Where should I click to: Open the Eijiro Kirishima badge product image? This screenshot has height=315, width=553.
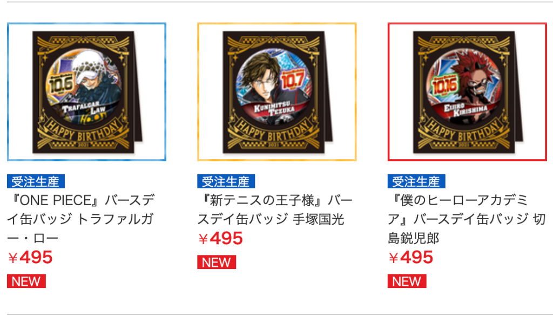click(467, 92)
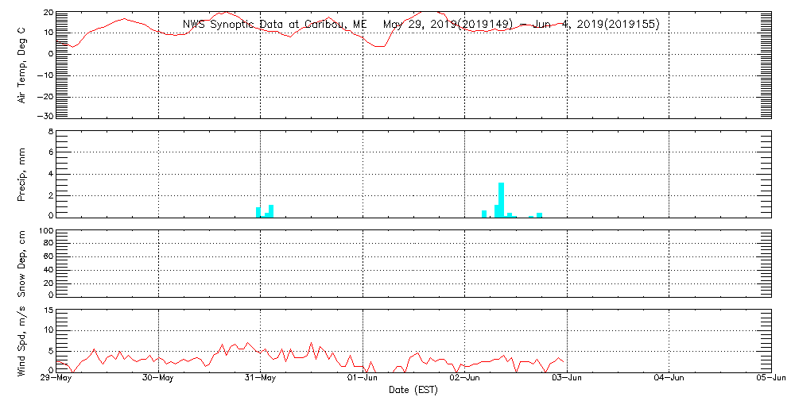The width and height of the screenshot is (795, 397).
Task: Select the 03-Jun date tick label
Action: [x=567, y=380]
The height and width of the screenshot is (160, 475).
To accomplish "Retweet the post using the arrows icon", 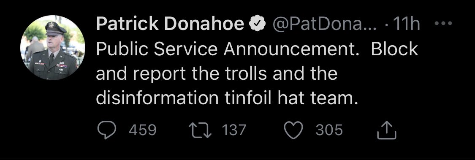I will point(200,130).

■ Work to complete
Could you set down, exactly as written, every line from the start of the records above through the line containing "The height and", leaving the pictures out?

■ Answer to this task
Where should I click to: Open the Eijiro Kirishima badge product image? This screenshot has height=315, width=553.
click(467, 92)
The width and height of the screenshot is (795, 397).
Task: Select the 03-Jun date tick label
Action: [x=567, y=380]
The height and width of the screenshot is (160, 475).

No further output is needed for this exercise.